Ahead of the Nov. 4 midterm elections, the major television news outlets are covering the anticipated anti-Obama voter backlash with far less fervor than in 2006, when a public disgruntled with President George W. Bush handed control of Congress over to Democrats.
According to an analysis by the conservative Media Research Center (MRC), the three U.S. broadcast news networks are covering this year’s elections — widely anticipated to be a net loss for Democratic incumbents — with a frequency that pales in comparison to the incessant anti-GOP coverage they offered ahead of the 2006 midterms.
According to the MRC, the Big Three networks are “all but ignoring” the possible shift in Congressional control:
In less than two weeks, voters head to the polls in midterm elections that seem certain to yield strong Republican gains, if not outright control of the U.S. Senate. Such a political sea change is big news, but a new Media Research Center study finds that, in contrast to their enthusiastic coverage of the 2006 midterms when Democrats made big gains, the Big Three broadcast evening newscasts are all but ignoring this year’s political contests.
MRC analysts studied every election story on the ABC, CBS and NBC evening newscasts from September 1 through October 20 in both 2006 (the midterm election in George W. Bush’s second term) and 2014 (the equivalent election under President Barack Obama). Even in a changing media landscape, Big Three evening newscasts are a principal news source for more than 23 million viewers, beating all of their broadcast and cable competition.
Our analysts found that, when Democrats were feeling good about their election prospects eight years ago, the CBS Evening News, NBC Nightly News, and ABC’s World News aired a combined 159 campaign stories (91 full reports and another 68 stories that mentioned the campaign). But during the same time period this year, those same newscasts have offered a paltry 25 stories (16 full reports and 9 mentions), a six-to-one disparity.
In addition, ABC’s “World News Tonight” has neglected to offer even a single story on the midterms. “[T]his year, a regular viewer of ABC’s evening newscast would have no indication that any [elections] were even taking place,” MRC observes.

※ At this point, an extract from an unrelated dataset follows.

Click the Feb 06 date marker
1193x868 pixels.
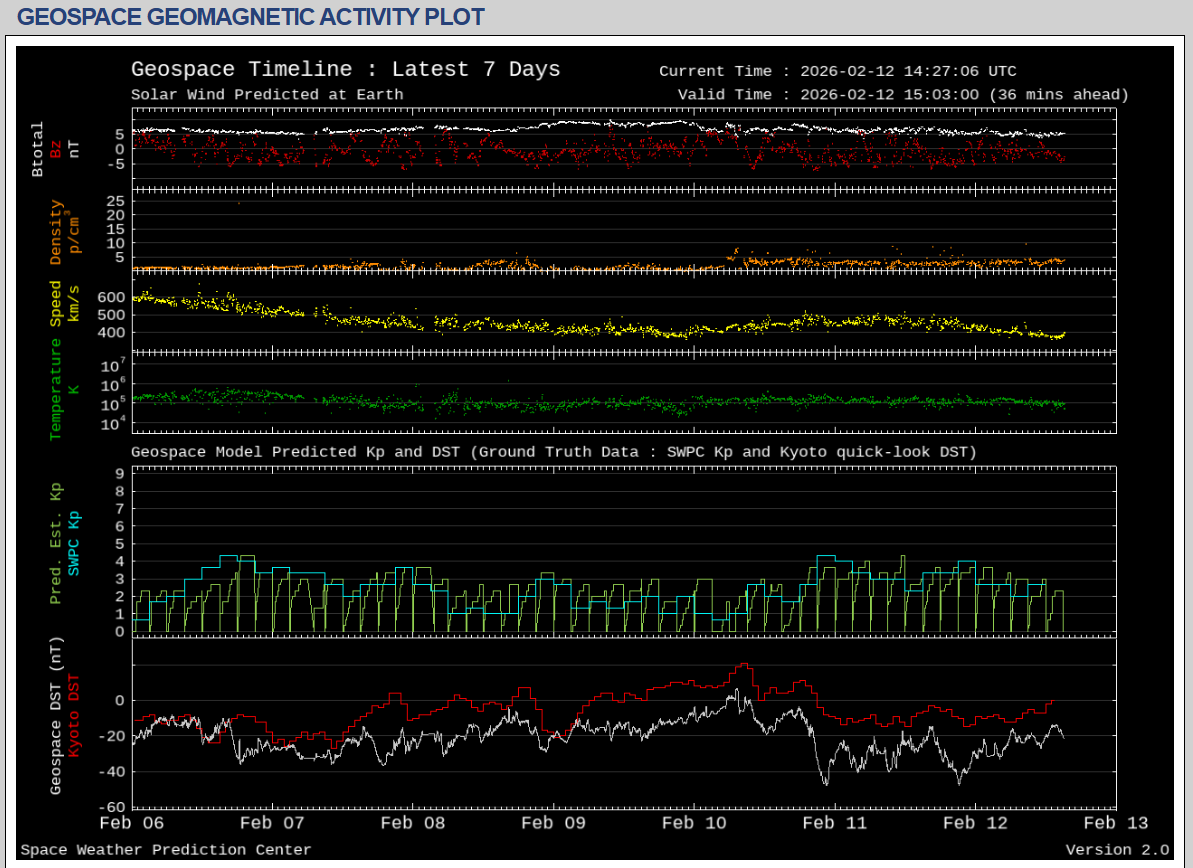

NBC even launched an in-depth series of stories in the run-up to the 2006 midterms, featuring individual Congressional races that promised to flip party control from the GOP to the Democrats.
“It wasn’t biased for the networks to sift through polls and predict bad news for Republicans eight years ago,” MRC concludes.
“But now that the party labels are reversed, those same networks are showing their bias by giving so much less airtime to the bad political news for Democrats this year.”